* **What you should do**: Exactly how many lines in the listing contain "agent"? Respond with the number and nothing more.

* **Data for processing**:
☆ ☆ ☆ ☆ ☆ ☆ ☆
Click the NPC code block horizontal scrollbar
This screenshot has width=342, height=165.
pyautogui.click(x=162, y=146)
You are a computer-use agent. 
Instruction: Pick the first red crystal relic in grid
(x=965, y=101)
☆ ☆ ☆ ☆ ☆ ☆ ☆
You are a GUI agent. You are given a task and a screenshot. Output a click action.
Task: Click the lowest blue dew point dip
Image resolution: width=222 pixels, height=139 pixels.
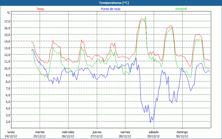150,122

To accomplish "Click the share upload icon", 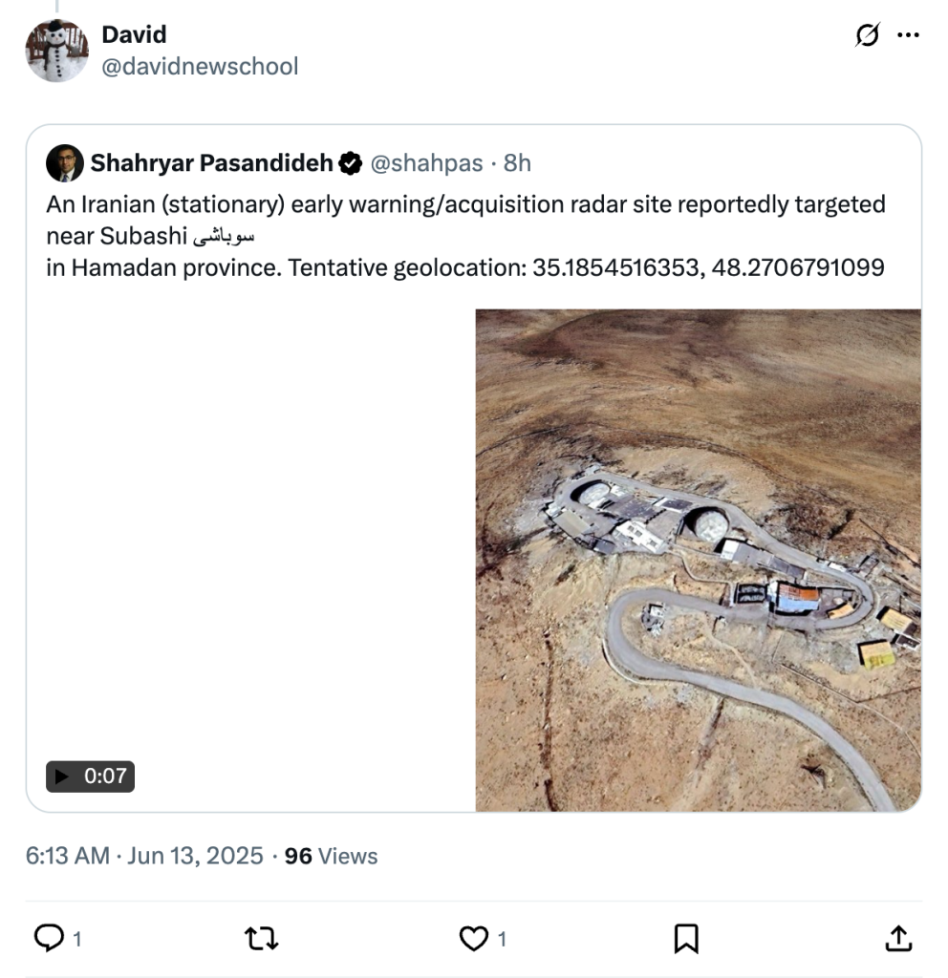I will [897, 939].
☆ ☆ ☆ ☆ ☆ ☆ ☆
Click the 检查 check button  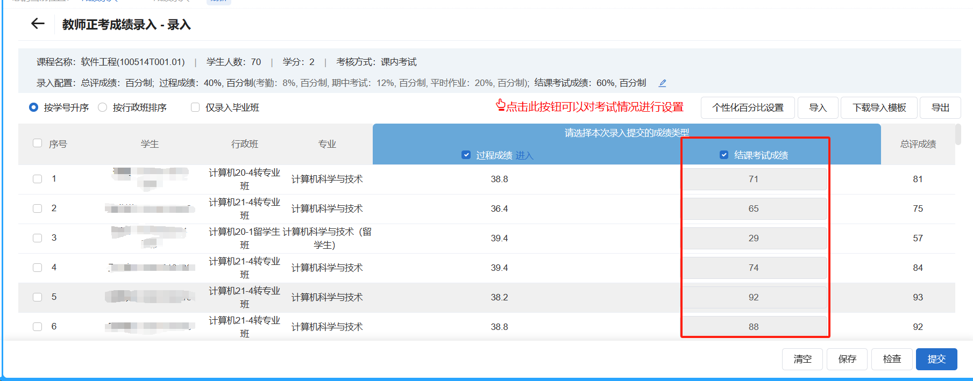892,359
☆ ☆ ☆ ☆ ☆ ☆ ☆
* **Result**: 2